Devenu alors un habitué de Cinecittà, il va suivre régulièrement pendant près de vingt ans le travail du Maître qui lui accordera de temps en temps des entretiens, lui qui en a tant donné tout en affirmant qu’il détestait ça. Ainsi pourra-t-il aussi rencontrer d’autres cinéastes comme il le raconte au passage, tels qu’Orson Welles, Luis Buñuel, Akira Kurosawa, Michelangelo Antonioni, François Truffaut ou Alain Resnais, tous des fidèles visiteurs de Fellini sur son lieu de travail, le célèbre studio 5. Chacun des vingt-trois films et demi que compte l’œuvre de Fellini se trouve ainsi mis en perspective avec une visible volonté de proximité : l’auteur en livre la genèse, en analyse les inventions scénaristiques et cinématographiques, tout en retraçant l’évolution du réalisateur, parti du néoréalisme de l’après-guerre pour arriver très vite aux plus somptueuses créations oniriques et pseudo-baroques. En outre, à travers une sélection de critiques d’époque, Aldo Tassone retrace l’accueil fait en Italie, en France et aux États-Unis aux différents films de ce réalisateur universel.
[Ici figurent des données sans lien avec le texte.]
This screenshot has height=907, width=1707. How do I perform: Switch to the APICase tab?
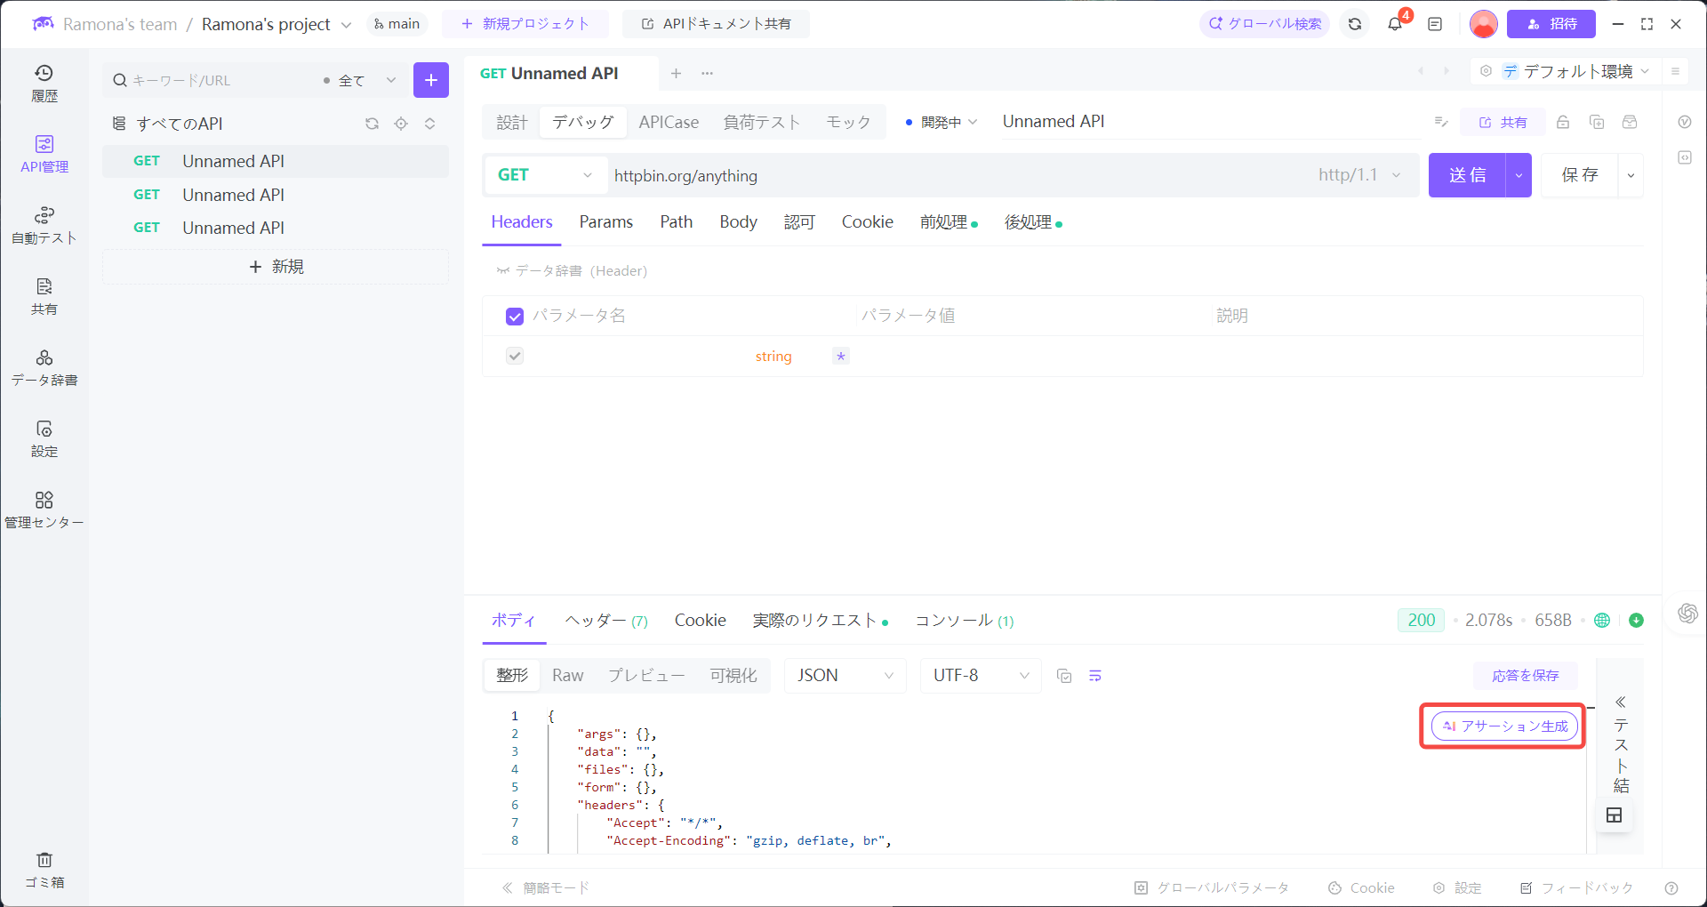669,122
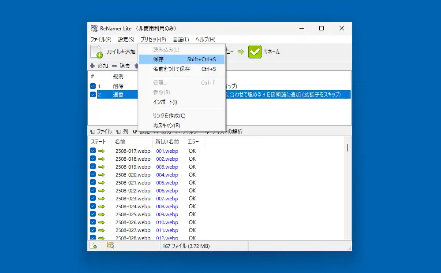
Task: Click the file list vertical scrollbar
Action: (x=348, y=148)
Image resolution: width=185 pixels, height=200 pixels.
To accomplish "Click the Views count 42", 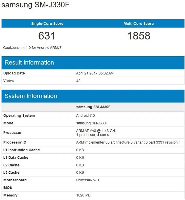I will (x=78, y=81).
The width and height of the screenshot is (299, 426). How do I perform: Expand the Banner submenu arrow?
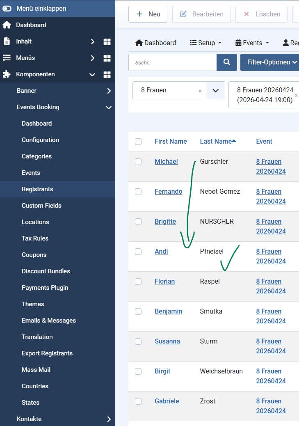click(109, 91)
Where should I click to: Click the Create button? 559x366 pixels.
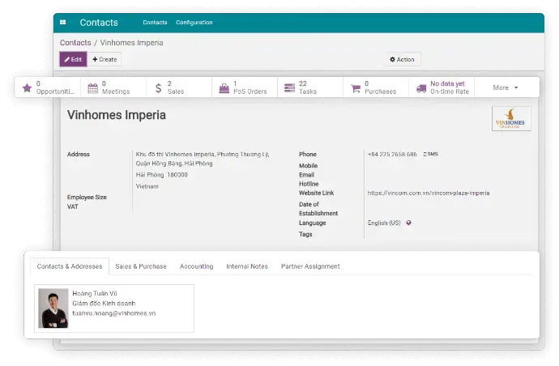[x=104, y=59]
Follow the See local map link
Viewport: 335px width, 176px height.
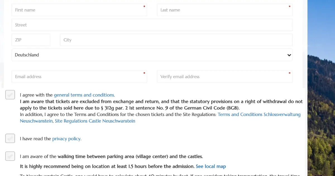[x=211, y=166]
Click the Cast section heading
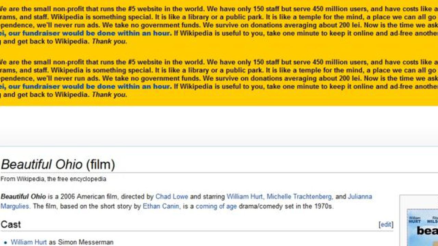438x246 pixels. [10, 224]
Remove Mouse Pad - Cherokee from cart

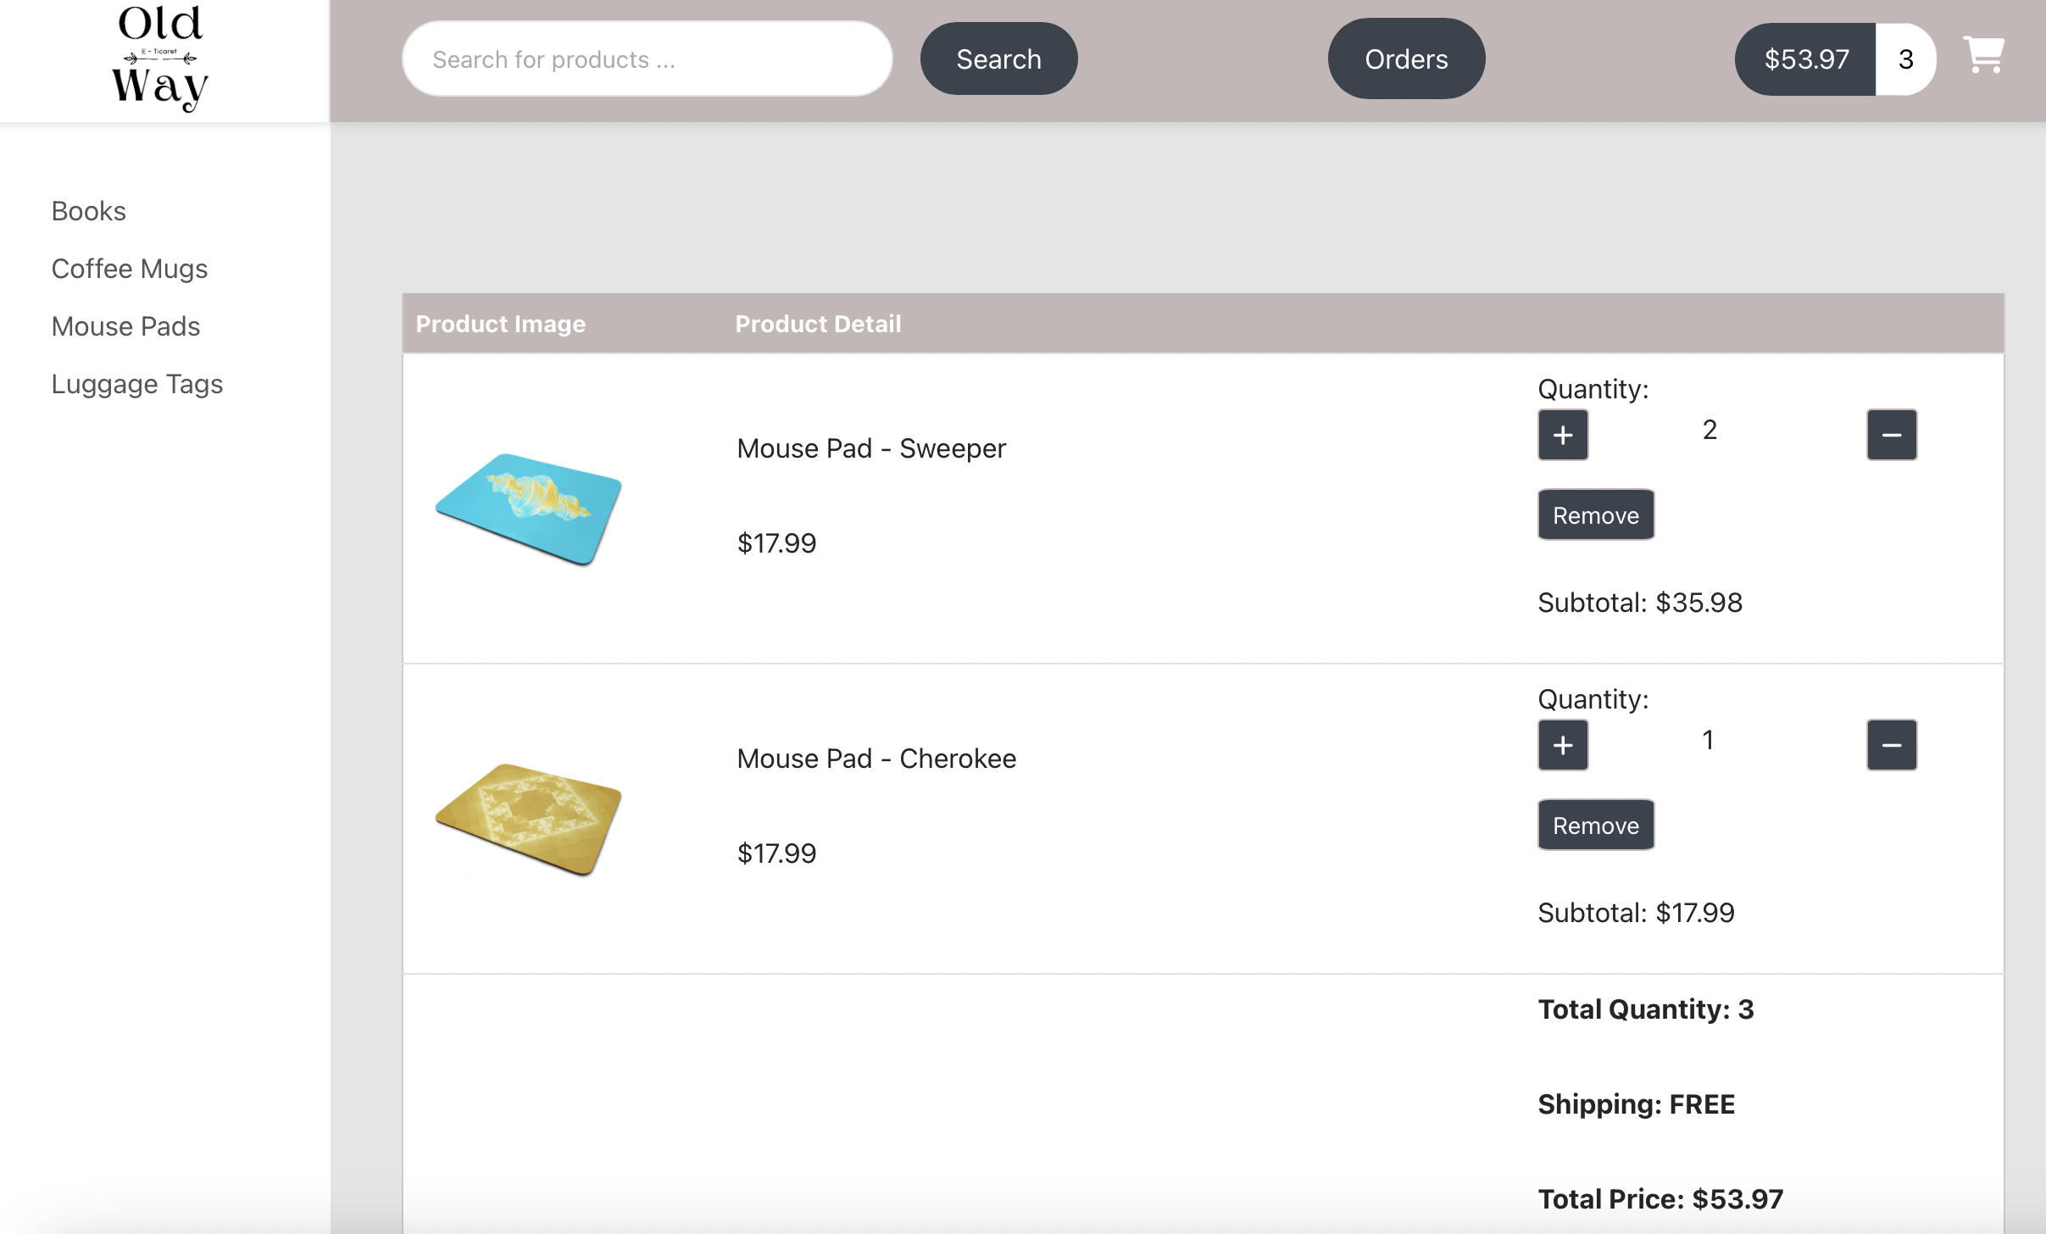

Federico Fellini est sans doute l’un des cinéastes les plus étudiés dans le monde, on ne compte plus tous les livres qui lui sont consacrés. Malheureusement, le seul absent de cette somme, c’est peut-être Fellini lui-même, analysé et décortiqué comme sur une table de dissection mais sans amour, ni passion qui étaient pourtant ses modes de fonctionnement, constatés par ma propre expérience. Aldo Tassone avait déjà fait publier le scénario du film que Fellini n’a jamais hélas tourné, Le voyage de G. Mastorna. Enfin, grâce à ce livre, on sait combien de films Fellini a réalisé exactement, 23 et demi, et ça fait un titre tout trouvé facile à retenir ! À vous de vous faire une idée personnelle sur ce nouveau gros volume, mais attention, si vous comptez l’offrir à tonton Jacques pour Noël sous prétexte que Télérama est sa bible, renseignez-vous bien avant auprès de tatie Josette pour savoir s’il est vraiment fan car c’est quand même un investissement onéreux !
Aldo Tassone. Fellini, 231/2. Tous ses films. Carlotta. Paris, 2024, 1468 p. 59 euros.